> [PROMPT] Starting at the line that contains "Where should I click to: Open the 首页" and ending after the line that contains "Action: (27, 80)", render those records as a Markdown table with the columns Row and Text. Put each line's number in Row and the line itself in Text, and skip any blank lines.

> [PROVIDED ENTRIES]
* * * * * * *
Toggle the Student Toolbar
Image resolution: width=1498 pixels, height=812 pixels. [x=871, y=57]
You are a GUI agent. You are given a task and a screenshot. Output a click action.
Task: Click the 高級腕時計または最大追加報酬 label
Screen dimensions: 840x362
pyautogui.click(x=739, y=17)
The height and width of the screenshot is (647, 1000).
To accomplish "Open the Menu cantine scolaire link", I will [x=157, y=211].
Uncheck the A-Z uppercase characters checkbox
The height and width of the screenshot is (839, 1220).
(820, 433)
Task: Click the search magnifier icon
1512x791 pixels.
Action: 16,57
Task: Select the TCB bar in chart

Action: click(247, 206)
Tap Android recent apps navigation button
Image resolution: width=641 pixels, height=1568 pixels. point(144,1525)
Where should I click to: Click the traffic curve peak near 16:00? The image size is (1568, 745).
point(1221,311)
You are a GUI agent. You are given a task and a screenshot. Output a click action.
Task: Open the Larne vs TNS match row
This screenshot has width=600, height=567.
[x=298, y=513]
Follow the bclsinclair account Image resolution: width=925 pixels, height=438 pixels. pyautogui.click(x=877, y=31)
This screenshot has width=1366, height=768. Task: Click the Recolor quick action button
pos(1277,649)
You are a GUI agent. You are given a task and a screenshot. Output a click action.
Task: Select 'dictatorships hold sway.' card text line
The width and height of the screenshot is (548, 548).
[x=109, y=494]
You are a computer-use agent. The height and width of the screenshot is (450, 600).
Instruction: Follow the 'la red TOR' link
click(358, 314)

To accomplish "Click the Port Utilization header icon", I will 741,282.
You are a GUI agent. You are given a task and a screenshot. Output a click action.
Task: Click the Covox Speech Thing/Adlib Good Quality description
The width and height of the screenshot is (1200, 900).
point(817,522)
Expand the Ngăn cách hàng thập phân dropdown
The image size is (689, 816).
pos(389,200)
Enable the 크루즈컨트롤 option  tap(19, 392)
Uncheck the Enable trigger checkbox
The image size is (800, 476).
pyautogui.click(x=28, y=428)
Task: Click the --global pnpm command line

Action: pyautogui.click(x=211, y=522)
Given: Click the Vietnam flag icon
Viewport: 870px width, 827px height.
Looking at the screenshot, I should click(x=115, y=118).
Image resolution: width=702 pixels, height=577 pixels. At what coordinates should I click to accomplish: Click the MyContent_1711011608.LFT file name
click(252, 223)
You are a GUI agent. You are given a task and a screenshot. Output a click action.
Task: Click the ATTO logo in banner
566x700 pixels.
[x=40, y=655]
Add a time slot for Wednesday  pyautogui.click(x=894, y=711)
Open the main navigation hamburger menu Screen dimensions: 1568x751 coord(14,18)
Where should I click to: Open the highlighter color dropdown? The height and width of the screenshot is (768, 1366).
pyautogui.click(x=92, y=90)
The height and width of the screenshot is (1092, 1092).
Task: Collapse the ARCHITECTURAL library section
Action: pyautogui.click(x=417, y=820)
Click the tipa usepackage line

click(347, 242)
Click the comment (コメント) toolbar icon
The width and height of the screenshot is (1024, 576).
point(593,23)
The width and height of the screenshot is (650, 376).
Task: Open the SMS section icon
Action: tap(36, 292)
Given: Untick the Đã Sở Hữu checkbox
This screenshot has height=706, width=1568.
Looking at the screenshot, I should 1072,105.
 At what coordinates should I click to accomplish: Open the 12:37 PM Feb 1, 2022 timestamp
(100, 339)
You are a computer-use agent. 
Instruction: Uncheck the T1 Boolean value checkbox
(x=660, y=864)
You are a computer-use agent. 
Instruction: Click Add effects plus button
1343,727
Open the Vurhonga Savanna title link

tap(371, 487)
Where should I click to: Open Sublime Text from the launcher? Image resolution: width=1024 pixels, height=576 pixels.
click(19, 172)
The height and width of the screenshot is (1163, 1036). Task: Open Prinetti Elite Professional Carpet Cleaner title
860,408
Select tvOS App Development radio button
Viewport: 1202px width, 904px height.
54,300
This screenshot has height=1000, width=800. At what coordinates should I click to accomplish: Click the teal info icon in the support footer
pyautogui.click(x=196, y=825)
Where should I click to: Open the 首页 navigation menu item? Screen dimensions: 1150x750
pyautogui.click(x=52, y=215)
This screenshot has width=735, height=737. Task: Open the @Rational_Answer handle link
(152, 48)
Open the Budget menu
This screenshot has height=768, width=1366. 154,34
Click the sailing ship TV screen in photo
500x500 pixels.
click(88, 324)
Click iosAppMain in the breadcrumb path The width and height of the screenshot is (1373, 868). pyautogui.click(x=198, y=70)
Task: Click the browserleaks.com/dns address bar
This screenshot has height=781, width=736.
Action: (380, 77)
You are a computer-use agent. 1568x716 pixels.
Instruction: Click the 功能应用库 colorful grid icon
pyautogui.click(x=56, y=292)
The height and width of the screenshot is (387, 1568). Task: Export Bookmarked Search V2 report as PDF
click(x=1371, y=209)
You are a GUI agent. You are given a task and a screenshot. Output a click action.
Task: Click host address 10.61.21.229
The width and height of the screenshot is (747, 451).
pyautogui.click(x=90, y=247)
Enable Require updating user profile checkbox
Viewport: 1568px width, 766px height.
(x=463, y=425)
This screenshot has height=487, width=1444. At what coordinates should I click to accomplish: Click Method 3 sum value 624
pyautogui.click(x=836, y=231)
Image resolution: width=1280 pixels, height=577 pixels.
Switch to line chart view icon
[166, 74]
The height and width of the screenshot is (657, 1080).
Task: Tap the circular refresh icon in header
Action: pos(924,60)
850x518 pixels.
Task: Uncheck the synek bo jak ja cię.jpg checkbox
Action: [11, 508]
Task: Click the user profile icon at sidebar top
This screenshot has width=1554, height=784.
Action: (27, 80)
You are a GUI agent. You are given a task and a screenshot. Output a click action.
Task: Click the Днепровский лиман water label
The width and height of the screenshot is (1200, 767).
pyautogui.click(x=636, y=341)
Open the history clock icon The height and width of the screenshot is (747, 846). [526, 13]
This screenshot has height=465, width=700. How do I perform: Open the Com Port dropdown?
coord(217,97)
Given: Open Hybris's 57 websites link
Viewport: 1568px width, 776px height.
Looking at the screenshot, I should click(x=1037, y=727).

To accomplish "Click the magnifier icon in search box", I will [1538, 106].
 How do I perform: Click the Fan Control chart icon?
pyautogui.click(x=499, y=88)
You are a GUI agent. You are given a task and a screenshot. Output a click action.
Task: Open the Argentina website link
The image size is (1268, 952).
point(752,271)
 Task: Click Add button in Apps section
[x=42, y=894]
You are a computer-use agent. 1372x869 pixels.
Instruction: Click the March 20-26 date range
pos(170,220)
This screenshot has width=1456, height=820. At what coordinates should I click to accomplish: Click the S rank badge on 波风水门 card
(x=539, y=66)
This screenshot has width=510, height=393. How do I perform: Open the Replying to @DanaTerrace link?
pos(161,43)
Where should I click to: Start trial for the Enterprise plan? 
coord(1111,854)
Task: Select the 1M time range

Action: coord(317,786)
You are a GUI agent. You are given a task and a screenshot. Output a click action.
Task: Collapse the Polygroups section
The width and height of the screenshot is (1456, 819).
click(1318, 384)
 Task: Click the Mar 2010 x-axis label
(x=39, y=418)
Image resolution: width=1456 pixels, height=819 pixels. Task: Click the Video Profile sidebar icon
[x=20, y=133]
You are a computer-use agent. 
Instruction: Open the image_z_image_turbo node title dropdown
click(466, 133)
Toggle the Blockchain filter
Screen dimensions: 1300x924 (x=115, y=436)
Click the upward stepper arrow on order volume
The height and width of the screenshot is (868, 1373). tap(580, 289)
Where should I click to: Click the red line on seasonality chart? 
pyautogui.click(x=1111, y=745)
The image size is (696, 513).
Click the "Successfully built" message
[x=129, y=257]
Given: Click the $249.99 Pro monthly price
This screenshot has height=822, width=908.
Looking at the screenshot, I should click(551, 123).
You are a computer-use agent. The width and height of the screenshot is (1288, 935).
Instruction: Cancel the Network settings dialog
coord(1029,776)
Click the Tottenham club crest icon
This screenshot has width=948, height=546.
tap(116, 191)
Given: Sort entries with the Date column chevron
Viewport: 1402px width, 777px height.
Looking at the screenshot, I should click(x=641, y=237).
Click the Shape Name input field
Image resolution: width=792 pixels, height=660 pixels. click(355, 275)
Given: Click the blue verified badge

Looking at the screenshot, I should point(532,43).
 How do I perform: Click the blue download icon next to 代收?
* * * * * * *
> [OUTPUT BELOW]
| Row | Text |
|---|---|
| 1 | Where should I click to: Open the 首页 navigation menu item? Screen dimensions: 1150x750 |
| 2 | pyautogui.click(x=52, y=215) |
| 3 | This screenshot has width=735, height=737. Task: Open the @Rational_Answer handle link |
| 4 | (152, 48) |
| 5 | Open the Budget menu |
| 6 | This screenshot has height=768, width=1366. 154,34 |
| 7 | Click the sailing ship TV screen in photo |
| 8 | 500x500 pixels. |
| 9 | click(88, 324) |
| 10 | Click iosAppMain in the breadcrumb path The width and height of the screenshot is (1373, 868). pyautogui.click(x=198, y=70) |
| 11 | Task: Click the browserleaks.com/dns address bar |
| 12 | This screenshot has height=781, width=736. |
| 13 | Action: (380, 77) |
| 14 | You are a computer-use agent. 1568x716 pixels. |
| 15 | Instruction: Click the 功能应用库 colorful grid icon |
| 16 | pyautogui.click(x=56, y=292) |
| 17 | The height and width of the screenshot is (387, 1568). Task: Export Bookmarked Search V2 report as PDF |
| 18 | click(x=1371, y=209) |
| 19 | You are a GUI agent. You are given a task and a screenshot. Output a click action. |
| 20 | Task: Click host address 10.61.21.229 |
| 21 | The width and height of the screenshot is (747, 451). |
| 22 | pyautogui.click(x=90, y=247) |
| 23 | Enable Require updating user profile checkbox |
| 24 | Viewport: 1568px width, 766px height. |
| 25 | (x=463, y=425) |
| 26 | This screenshot has height=487, width=1444. At what coordinates should I click to accomplish: Click Method 3 sum value 624 |
| 27 | pyautogui.click(x=836, y=231) |
| 28 | Image resolution: width=1280 pixels, height=577 pixels. |
| 29 | Switch to line chart view icon |
| 30 | [166, 74] |
| 31 | The height and width of the screenshot is (657, 1080). |
| 32 | Task: Tap the circular refresh icon in header |
| 33 | Action: pos(924,60) |
| 34 | 850x518 pixels. |
| 35 | Task: Uncheck the synek bo jak ja cię.jpg checkbox |
| 36 | Action: [11, 508] |
| 37 | Task: Click the user profile icon at sidebar top |
| 38 | This screenshot has width=1554, height=784. |
| 39 | Action: (27, 80) |